SC highlights the usefulness of dissuasive sanctions

Police officers walk past the Supreme Court of Pakistan building, in Islamabad, Pakistan April 6, 2022. REUTERS

ISLAMABAD:

The Supreme Court has emphasized the usefulness of deterrent sanctions in criminal cases, saying that such sanctions maintain a balance with the seriousness of the wrong committed by a person and also set an example for others.

“The purpose behind the imposition of punishment is twofold. Firstly, it creates an atmosphere that deters people who have a tendency towards crime, and secondly, it serves as a means of reforming the offender,” said a 13-page judgment written by Justice Ishtiaq Ibrahim.

Justice Ibrahim was part of a three-member bench headed by Justice Muhammad Hashim Khan Kakar, which upheld the death sentence of an individual involved in the murder and rape of a five- to six-year-old girl.

The judgment noted that the trial court awarded the death penalty to the petitioner convicted under Sections 302(b), 364-A and 376 of the Pakistan Penal Code (PPC), and the same was later upheld by the High Court.

“The abduction of a minor girl aged five to six years by the petitioner-convict in broad daylight from an open bazaar, then raping and sodomy of her inside her house, murdering her, placing her body in a bag and dumping it are acts of such brutality and horror that any indulgence would amount to placing a bounty on these offenders and leaving the society in danger.”

The judgment emphasizes that even if the accused is the favorite child of the law, the court has a duty towards society and towards the legal heirs of the victim.
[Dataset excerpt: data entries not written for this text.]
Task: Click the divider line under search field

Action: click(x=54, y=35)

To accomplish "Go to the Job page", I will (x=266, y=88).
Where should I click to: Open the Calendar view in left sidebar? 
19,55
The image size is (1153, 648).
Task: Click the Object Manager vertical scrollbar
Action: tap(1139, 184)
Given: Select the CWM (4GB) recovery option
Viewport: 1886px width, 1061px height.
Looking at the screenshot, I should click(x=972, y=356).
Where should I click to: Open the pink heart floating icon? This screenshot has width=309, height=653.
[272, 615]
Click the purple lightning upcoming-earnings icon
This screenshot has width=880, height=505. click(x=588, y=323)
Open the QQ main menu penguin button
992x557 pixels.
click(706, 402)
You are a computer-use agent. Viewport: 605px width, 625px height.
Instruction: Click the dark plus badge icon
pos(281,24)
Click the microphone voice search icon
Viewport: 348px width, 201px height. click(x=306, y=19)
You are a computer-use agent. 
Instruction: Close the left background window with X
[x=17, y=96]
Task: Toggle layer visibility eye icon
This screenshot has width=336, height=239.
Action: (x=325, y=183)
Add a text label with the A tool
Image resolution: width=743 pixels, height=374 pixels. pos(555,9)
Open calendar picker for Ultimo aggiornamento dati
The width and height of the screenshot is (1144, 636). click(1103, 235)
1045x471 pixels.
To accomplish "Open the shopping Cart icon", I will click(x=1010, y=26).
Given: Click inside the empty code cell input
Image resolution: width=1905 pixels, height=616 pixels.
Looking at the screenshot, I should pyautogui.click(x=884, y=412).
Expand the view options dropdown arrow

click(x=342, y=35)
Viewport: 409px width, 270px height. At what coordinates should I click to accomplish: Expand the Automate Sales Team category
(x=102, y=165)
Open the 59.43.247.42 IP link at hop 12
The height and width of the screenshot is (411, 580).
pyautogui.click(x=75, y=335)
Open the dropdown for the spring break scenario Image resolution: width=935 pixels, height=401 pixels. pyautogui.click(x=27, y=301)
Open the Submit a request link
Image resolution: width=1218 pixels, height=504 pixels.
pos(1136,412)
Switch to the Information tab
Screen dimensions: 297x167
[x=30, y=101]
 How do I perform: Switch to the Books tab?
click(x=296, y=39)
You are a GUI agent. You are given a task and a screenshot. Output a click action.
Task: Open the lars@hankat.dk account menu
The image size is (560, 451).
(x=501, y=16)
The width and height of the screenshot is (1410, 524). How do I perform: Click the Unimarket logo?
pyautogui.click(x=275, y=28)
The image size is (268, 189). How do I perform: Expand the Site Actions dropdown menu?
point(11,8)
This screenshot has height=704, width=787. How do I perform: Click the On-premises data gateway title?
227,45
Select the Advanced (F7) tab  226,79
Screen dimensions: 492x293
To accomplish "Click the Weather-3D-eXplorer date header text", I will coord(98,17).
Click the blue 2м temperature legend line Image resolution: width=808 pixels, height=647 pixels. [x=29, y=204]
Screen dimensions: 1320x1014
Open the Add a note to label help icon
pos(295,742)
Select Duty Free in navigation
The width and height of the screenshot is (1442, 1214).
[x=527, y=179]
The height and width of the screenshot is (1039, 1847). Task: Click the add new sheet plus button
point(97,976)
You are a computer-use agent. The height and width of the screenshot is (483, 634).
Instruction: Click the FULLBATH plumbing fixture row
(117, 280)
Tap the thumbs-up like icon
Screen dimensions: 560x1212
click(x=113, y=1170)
“The punishment imposed on an offender should be such that it has a deterrent effect on the commission of offenses. Conceptually, punishment is imposed on an offender on the basis of retaliation, deterrence or reform.”

He said that deterrent punishment is not only about maintaining a balance with the seriousness of the evil committed by a person, but also about serving as an example to others as a preventive measure for the reformation of society.

“The concept of minor punishment in the law is an attempt to reform an erring individual. However, in the present case, where the petitioner-convict kidnapped a minor girl, committed rape and sodomy, and then murdered her, no leniency should be shown.”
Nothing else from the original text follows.